DONNÉES

******************************

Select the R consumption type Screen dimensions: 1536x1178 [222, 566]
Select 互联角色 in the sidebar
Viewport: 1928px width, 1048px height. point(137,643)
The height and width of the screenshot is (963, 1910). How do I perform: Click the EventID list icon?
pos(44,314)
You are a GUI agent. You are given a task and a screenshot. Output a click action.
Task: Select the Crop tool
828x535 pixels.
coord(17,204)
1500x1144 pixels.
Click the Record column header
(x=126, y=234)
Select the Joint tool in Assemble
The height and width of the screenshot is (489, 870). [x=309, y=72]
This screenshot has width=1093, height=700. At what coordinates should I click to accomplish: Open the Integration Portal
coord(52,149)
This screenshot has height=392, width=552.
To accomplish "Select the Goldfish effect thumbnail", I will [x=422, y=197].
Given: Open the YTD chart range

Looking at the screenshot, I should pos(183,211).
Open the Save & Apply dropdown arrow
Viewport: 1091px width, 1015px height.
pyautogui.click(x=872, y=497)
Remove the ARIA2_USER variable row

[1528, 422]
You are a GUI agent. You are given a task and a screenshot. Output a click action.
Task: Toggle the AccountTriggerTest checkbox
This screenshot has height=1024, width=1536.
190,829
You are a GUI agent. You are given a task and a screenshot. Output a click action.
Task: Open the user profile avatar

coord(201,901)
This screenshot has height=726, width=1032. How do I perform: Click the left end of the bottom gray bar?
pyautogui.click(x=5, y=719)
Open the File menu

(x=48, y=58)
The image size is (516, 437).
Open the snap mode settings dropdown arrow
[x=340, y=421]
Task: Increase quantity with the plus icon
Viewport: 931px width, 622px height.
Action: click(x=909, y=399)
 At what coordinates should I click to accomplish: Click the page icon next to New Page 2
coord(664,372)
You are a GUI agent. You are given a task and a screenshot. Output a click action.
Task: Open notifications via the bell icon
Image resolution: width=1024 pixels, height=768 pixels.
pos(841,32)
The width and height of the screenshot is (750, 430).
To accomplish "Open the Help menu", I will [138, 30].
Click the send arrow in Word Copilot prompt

******************************

CONSIGNE
Présentez l'ensemble des lignes du listing ci-dessus sous forme de liste numérotée, en omettant les lignes vides.

RÉPONSE ATTENDUE
1. Select the R consumption type Screen dimensions: 1536x1178 [222, 566]
2. Select 互联角色 in the sidebar
3. Viewport: 1928px width, 1048px height. point(137,643)
4. The height and width of the screenshot is (963, 1910). How do I perform: Click the EventID list icon?
5. pos(44,314)
6. You are a GUI agent. You are given a task and a screenshot. Output a click action.
7. Task: Select the Crop tool
8. 828x535 pixels.
9. coord(17,204)
10. 1500x1144 pixels.
11. Click the Record column header
12. (x=126, y=234)
13. Select the Joint tool in Assemble
14. The height and width of the screenshot is (489, 870). [x=309, y=72]
15. This screenshot has width=1093, height=700. At what coordinates should I click to accomplish: Open the Integration Portal
16. coord(52,149)
17. This screenshot has height=392, width=552.
18. To accomplish "Select the Goldfish effect thumbnail", I will [x=422, y=197].
19. Given: Open the YTD chart range
20. Looking at the screenshot, I should pos(183,211).
21. Open the Save & Apply dropdown arrow
22. Viewport: 1091px width, 1015px height.
23. pyautogui.click(x=872, y=497)
24. Remove the ARIA2_USER variable row
25. [1528, 422]
26. You are a GUI agent. You are given a task and a screenshot. Output a click action.
27. Task: Toggle the AccountTriggerTest checkbox
28. This screenshot has height=1024, width=1536.
29. 190,829
30. You are a GUI agent. You are given a task and a screenshot. Output a click action.
31. Task: Open the user profile avatar
32. coord(201,901)
33. This screenshot has height=726, width=1032. How do I perform: Click the left end of the bottom gray bar?
34. pyautogui.click(x=5, y=719)
35. Open the File menu
36. (x=48, y=58)
37. The image size is (516, 437).
38. Open the snap mode settings dropdown arrow
39. [x=340, y=421]
40. Task: Increase quantity with the plus icon
41. Viewport: 931px width, 622px height.
42. Action: click(x=909, y=399)
43.  At what coordinates should I click to accomplish: Click the page icon next to New Page 2
44. coord(664,372)
45. You are a GUI agent. You are given a task and a screenshot. Output a click action.
46. Task: Open notifications via the bell icon
47. Image resolution: width=1024 pixels, height=768 pixels.
48. pos(841,32)
49. The width and height of the screenshot is (750, 430).
50. To accomplish "Open the Help menu", I will [138, 30].
51. Click the send arrow in Word Copilot prompt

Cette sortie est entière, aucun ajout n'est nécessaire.